_Exercise directions_
Report each line from the data below that holds the word "agent".

(Collected data entries)
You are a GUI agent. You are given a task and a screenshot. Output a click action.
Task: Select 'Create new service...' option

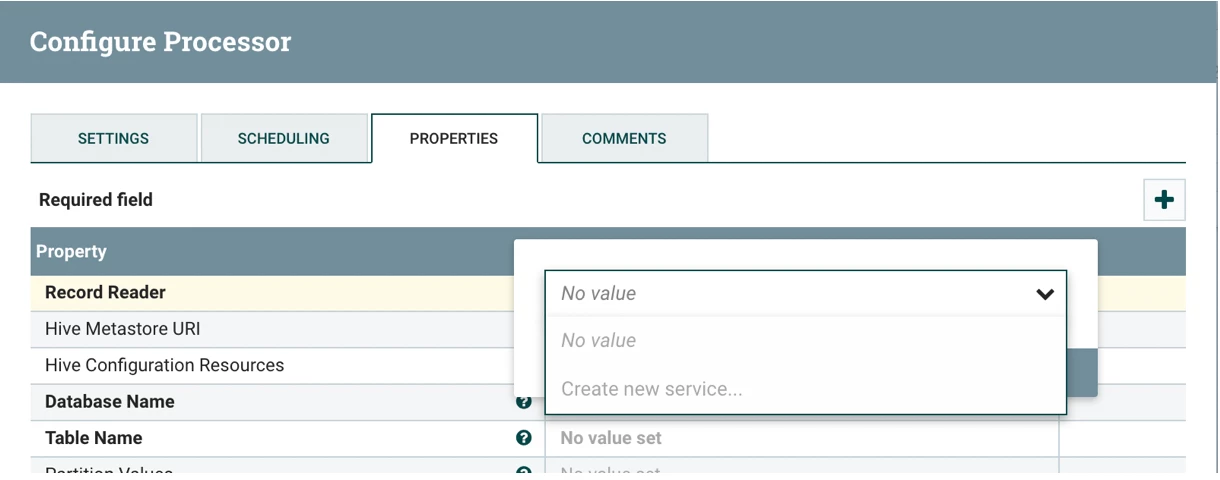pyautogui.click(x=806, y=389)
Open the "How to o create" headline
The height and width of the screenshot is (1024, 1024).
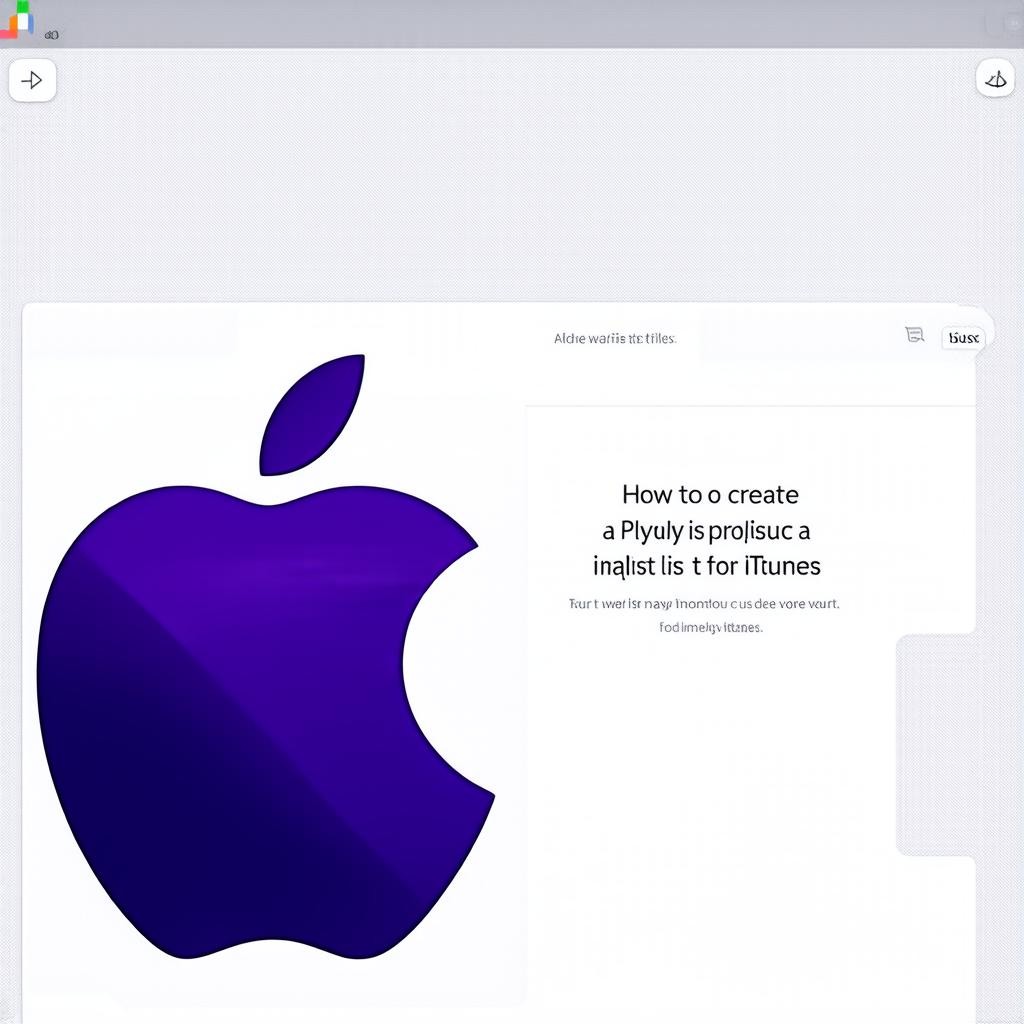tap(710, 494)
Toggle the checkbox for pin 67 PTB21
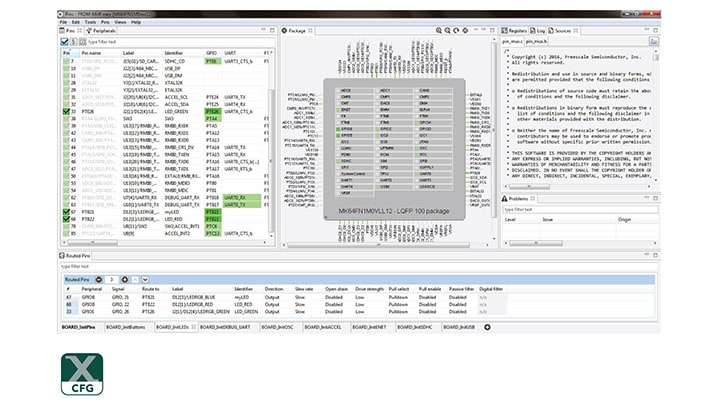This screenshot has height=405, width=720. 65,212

* * *

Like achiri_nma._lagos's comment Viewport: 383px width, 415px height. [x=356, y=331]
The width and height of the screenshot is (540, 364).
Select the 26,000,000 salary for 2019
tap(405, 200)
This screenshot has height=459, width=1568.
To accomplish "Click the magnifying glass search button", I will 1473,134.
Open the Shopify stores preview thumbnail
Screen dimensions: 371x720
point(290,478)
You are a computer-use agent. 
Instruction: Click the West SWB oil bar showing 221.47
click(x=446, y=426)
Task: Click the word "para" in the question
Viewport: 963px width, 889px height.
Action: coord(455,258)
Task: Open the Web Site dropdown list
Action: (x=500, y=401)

_Task result_
You are a GUI agent. You are given a task and a screenshot. Output a click action.
You are a computer-use agent. 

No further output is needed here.